On a grey Friday afternoon in March, students in the seminar Who Are Our Neighbors and Why? make a list of the potential barriers to health care experienced when you're poor, sick and living in a city.
They'd been reading “Health Care Off the Books: Poverty, Illness and Strategies for Survival in Urban America” by sociologist Danielle Raudenbush, and the list they made with Kyle Woolley, lecturer and director of mission initiatives, was long. For the residents of Jackson Homes, a public housing development located in an unnamed urban area featured in the book, paying the doctor's bill is just one issue. Transportation, fear of a diagnosis, lack of family support, bureaucracy, environmental factors and past, unpleasant experiences with the medical establishment are also challenges.
Woolley shares that some Jackson Homes residents have created a "social cooperative process" to offer one another care and support: "Some people have the opportunity to go to the hospital; others don't. Where the cooperation comes in is that the people who do have the opportunity give others the information they need. They become brokers or intermediaries."

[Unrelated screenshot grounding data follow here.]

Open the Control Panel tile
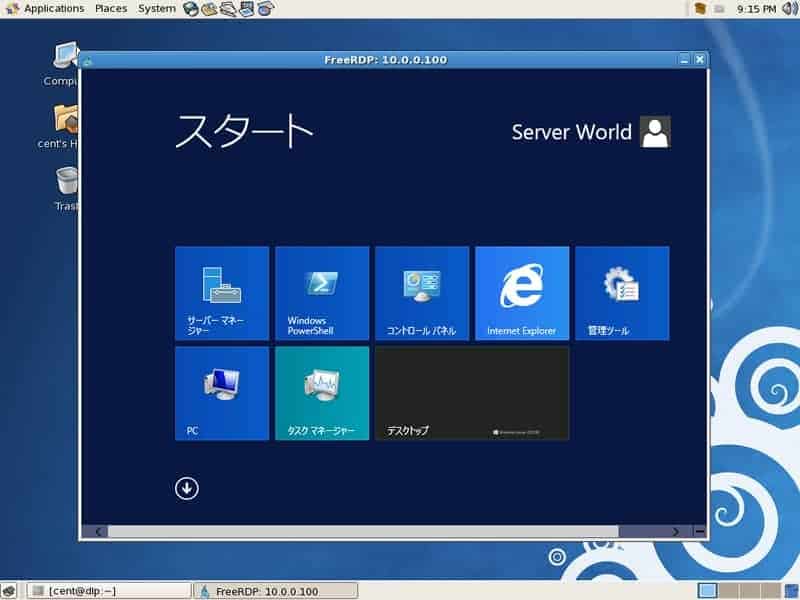The height and width of the screenshot is (600, 800). (422, 293)
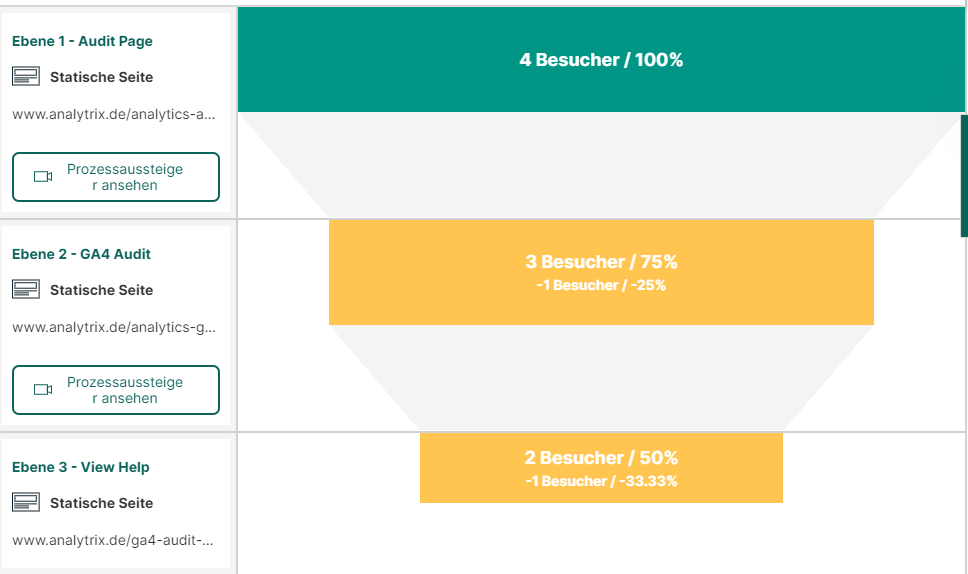Click the dark green vertical scrollbar handle
This screenshot has height=574, width=968.
click(964, 175)
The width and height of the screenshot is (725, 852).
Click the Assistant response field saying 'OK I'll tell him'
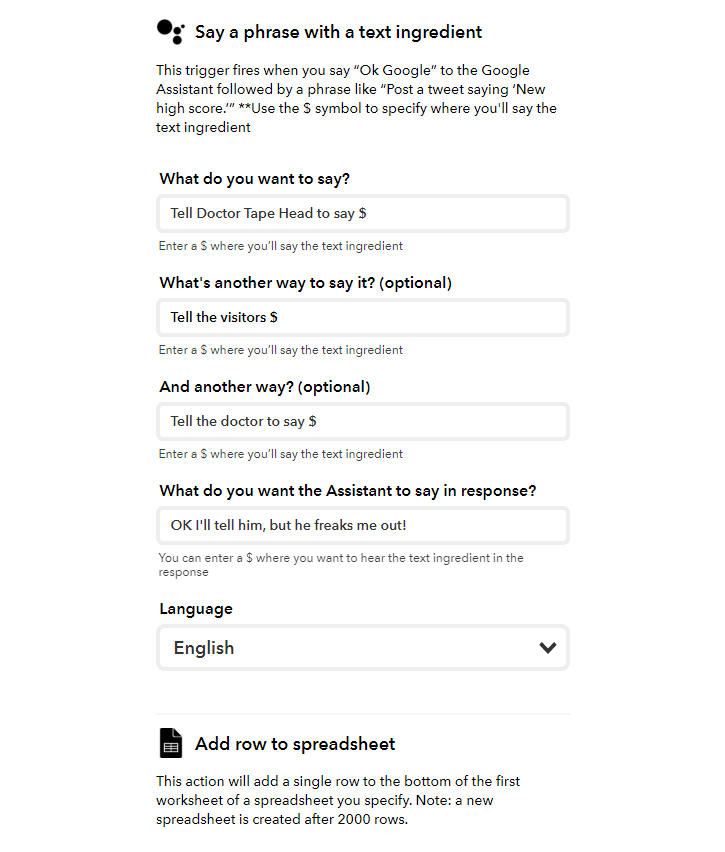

"What are the dangers or consequences if something goes wrong?" he asks the class.
It's a big, yet commonplace, question in this course and others like it offered through the College’s Montserrat program. Montserrat aims to introduce all first-year students to the intellectual life of the College through an experience of living and learning together over the academic year. Students are grouped in small clusters and assigned a two-semester course that falls under one of six areas:
- Contemporary challenges.
- Core human questions.
- The divine.
- Global society.
- The natural world.
- The self.
The nearly 20-year-old program's name references St. Ignatius of Loyola and the pledge he made to abandon his secular life and goals and seek one of service to God at the altar of the Benedictine Monastery of Santa Maria de Montserrat in Catalonia, Spain.
“This course opened up an avenue for me to engage with students around a topic at the heart of my vocation,” Woolley said. “It was tremendously life-giving to spend a year as a group focusing on questions of disadvantage, inequality, poverty, human agency, social change and hope for a more just society. And then to think about what this means about who we consider our neighbors to be and the kinds of neighbors we want to be centers so much of what Holy Cross and teaching and learning means.”
'Survival strategies aren't necessarily a fix, right?'
Eight months into their 2024-2025 Montserrat experience, these students had examined the concept of "neighbor" in depth, considering how social life is organized, how people define and treat a neighbor, and what "neighbor" means in the context of resource distribution (think food, medicine, health care and education). They'd discussed how individuals and their communities make meaning through connection, and how cultural, economic, political and social influences affect those relationships. In the students' spring semester, the seminar's focus shifted to an examination of how groups organize to push back or challenge the people and systems that hold the power in a community.
"We're talking about survival strategies. The social process of treating ailments really hinges directly on the social relationships, the idea of 'neighbors' in Jackson Homes," Woolley tells the students. "But survival strategies aren't necessarily a fix, right?"
Some of the neighborliness recounted in “Health Care Off the Books” is cup-of-sugar kindness: A man with a painful case of gout is lent a walker. But then there are the anecdotes that unsettle: A woman shares her health insurance card with family members, people split a single prescription for antibiotics, an inhaler is passed from one person to another.
And then there are other expressions of neighborliness spanning decades: One day in April, Anthony Fauci, M.D., '62, Hon. '87, and his wife, Christine Grady, a bioethicist and nurse, visited the seminar and shared stories of decades spent working in public health with HIV and AIDS patients. Framed in spiritual terms, Fauci and Grady shared how important love of neighbor has been to their work, Woolley said.
“I think we all found great encouragement in the conversation,” he said.
A more expansive definition
As the course’s students conclude their first year of Holy Cross studies, they call the seminar a transformative experience that has not only awakened them to pressing contemporary social issues but also deepened their sense of empathy for others: for the neighbors they know and the ones they may never meet. “I think that the conversations that we had opened up a life-long journey toward being people with and for others,” Woolley said.
"There are struggles out there that are so real for so many people, and I had been just going along with my day-to-day life, not thinking about it," said Benjamin King '29. "One thing I distinctly remember: We were reading a book on Chicago school closures, public school closures. I went through a public high school system, never having to worry about school security. And to think that my community, my friends, that all of that could have been taken away from me, just like it was for these Chicago schools that are being shut down. And the structural systems that are responsible for that, that just really opened my eyes to seeing the world in a different light."
One trickle-down effect of examining economics, politics, and power differentials with a more expansive definition of "neighbor" is critical thinking at the level of the word, students said.
"Before this class, I would say I didn't have a specific word I used when I thought of my interactions with people," King said. "Now the word 'neighbor' feels different, different from the term 'friend' or 'acquaintance.'"
"A neighbor could be anyone from any background, from any place in the world," classmate Beatrice Rastley '29 noted.
"We're all neighbors to each other, whether we like it or not," said classmate Sarah Kolath '29. "We're all tied by humanity, and we're all in it together."